◆ **PROBLEM STATEMENT**
Copy each line below in which the string "Given" appears.

◆ **THE DATA**
***

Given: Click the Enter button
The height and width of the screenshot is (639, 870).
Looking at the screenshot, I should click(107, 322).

***

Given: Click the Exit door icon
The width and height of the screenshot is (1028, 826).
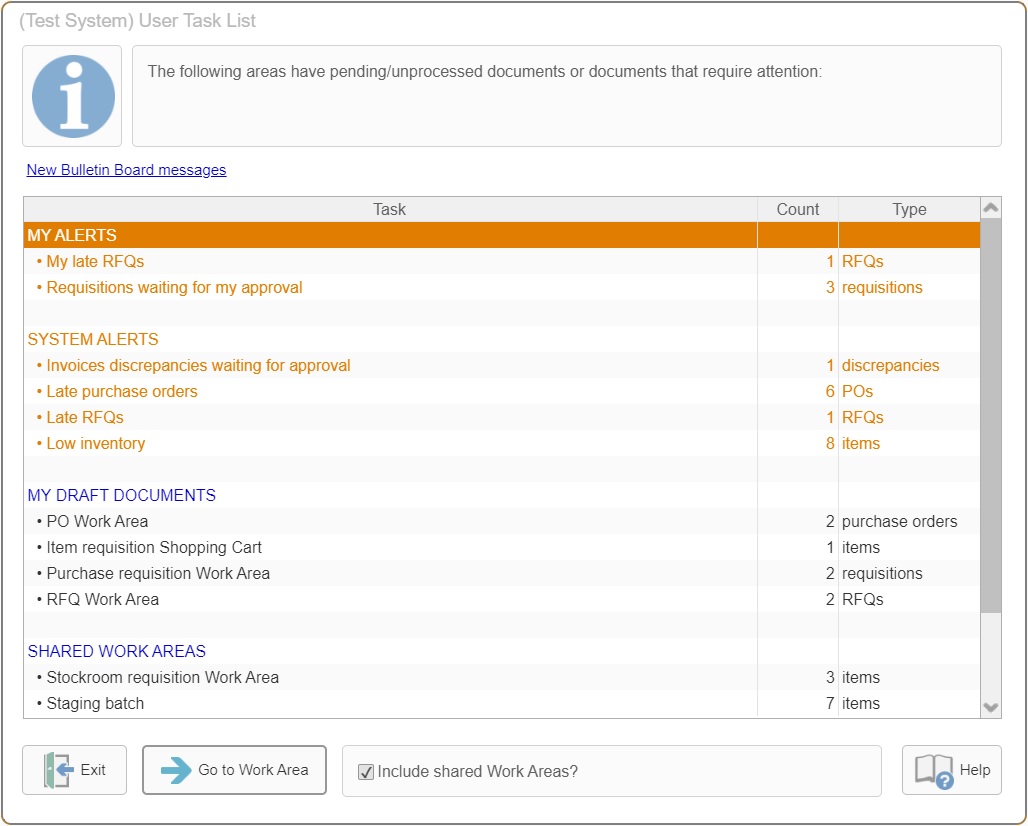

***

◆ **PROBLEM SOLUTION**
Given: Click the Enter button
Given: Click the Exit door icon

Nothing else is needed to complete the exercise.